_Exercise passage_
◇ ◇ ◇ ◇

Understanding Aspects of Identity in the CAS Standards

Within the CAS General Standards, functional areas must not discriminate on the basis of race; color; national origin; sex; disability; age; cultural identity; ethnicity; nationality; citizenship; language; family educational history (e.g. first generation to attend college); political affiliation; religious affiliation; sexual orientation; gender identity and expression; marital, family, social, economic, place of residence or veteran status; or any other basis included in codes, laws and institutional policies.

In addition to what is listed in the General Standards, we encourage functional areas to consider other aspects of individuals’ identity and how those identities are affected by the organization.  While there may never be a fully comprehensive list of identities, we encourage functional areas to engage in a discussion on what is taking place with their communities and their respective needs.

Potential identity considerations (in addition to those listed in the general standard) may include:

  • caste
  • neurodivergence
  • genetic information
  • status as a survivor/victim or family member of a survivor/victim of violence
  • pregnancy or family status
  • family/caregiver responsibilities
  • criminal background
  • personal appearance
  • place of residence or business
  • source of income or credit information
  • reproductive health decisions

The spirit of the standard is to ensure that functional areas do not discriminate based on someone’s identity or hinder the ability of an individual to be their authentic self, in helping to foster an environment free from discrimination.

◇ ◇ ◇ ◇

_Listed records_
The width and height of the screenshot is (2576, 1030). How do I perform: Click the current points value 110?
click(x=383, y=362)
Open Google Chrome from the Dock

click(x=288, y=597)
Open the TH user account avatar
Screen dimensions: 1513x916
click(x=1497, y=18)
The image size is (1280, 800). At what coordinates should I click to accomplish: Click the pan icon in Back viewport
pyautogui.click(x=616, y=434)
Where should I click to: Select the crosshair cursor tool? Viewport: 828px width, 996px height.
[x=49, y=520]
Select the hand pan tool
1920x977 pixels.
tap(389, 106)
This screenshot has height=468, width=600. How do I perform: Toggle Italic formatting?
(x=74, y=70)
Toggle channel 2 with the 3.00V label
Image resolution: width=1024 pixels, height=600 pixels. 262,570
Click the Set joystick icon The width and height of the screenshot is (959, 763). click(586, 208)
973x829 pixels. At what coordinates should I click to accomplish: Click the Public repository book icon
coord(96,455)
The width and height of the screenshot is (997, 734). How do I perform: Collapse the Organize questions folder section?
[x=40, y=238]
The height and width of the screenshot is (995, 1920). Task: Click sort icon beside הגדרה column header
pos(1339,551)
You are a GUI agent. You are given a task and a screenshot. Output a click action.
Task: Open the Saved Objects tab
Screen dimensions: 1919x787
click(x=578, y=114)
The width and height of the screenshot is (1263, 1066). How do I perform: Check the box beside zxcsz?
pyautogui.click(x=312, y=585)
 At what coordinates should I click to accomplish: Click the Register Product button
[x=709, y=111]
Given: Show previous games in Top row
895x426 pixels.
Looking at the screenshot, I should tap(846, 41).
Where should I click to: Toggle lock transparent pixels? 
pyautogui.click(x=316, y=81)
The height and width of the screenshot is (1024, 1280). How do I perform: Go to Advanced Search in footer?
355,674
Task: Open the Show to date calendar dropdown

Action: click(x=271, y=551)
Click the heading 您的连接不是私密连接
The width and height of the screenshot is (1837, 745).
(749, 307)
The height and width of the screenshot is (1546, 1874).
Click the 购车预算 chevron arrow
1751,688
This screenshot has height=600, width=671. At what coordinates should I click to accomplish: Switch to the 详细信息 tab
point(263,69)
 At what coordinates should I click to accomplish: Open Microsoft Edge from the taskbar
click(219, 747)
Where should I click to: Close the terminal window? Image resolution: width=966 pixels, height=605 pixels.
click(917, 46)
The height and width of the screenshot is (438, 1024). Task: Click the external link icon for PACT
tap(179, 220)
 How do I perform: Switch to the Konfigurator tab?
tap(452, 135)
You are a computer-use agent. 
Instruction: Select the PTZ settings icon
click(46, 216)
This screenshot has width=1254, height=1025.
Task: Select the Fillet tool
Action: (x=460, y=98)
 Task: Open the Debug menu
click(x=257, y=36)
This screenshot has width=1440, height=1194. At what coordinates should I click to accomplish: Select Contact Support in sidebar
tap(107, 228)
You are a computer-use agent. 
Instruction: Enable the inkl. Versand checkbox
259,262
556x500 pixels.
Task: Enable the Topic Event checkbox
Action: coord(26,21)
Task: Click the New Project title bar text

◇ ◇ ◇ ◇

_Work to complete_
Copy out the full passage on aspects of identity in the CAS Standards word for word, from its heading through its final sentence. You can set the rows aside; none of the work draws on them.

_Answer to the exercise_
Understanding Aspects of Identity in the CAS Standards

Within the CAS General Standards, functional areas must not discriminate on the basis of race; color; national origin; sex; disability; age; cultural identity; ethnicity; nationality; citizenship; language; family educational history (e.g. first generation to attend college); political affiliation; religious affiliation; sexual orientation; gender identity and expression; marital, family, social, economic, place of residence or veteran status; or any other basis included in codes, laws and institutional policies.

In addition to what is listed in the General Standards, we encourage functional areas to consider other aspects of individuals’ identity and how those identities are affected by the organization.  While there may never be a fully comprehensive list of identities, we encourage functional areas to engage in a discussion on what is taking place with their communities and their respective needs.

Potential identity considerations (in addition to those listed in the general standard) may include:

  • caste
  • neurodivergence
  • genetic information
  • status as a survivor/victim or family member of a survivor/victim of violence
  • pregnancy or family status
  • family/caregiver responsibilities
  • criminal background
  • personal appearance
  • place of residence or business
  • source of income or credit information
  • reproductive health decisions

The spirit of the standard is to ensure that functional areas do not discriminate based on someone’s identity or hinder the ability of an individual to be their authentic self, in helping to foster an environment free from discrimination.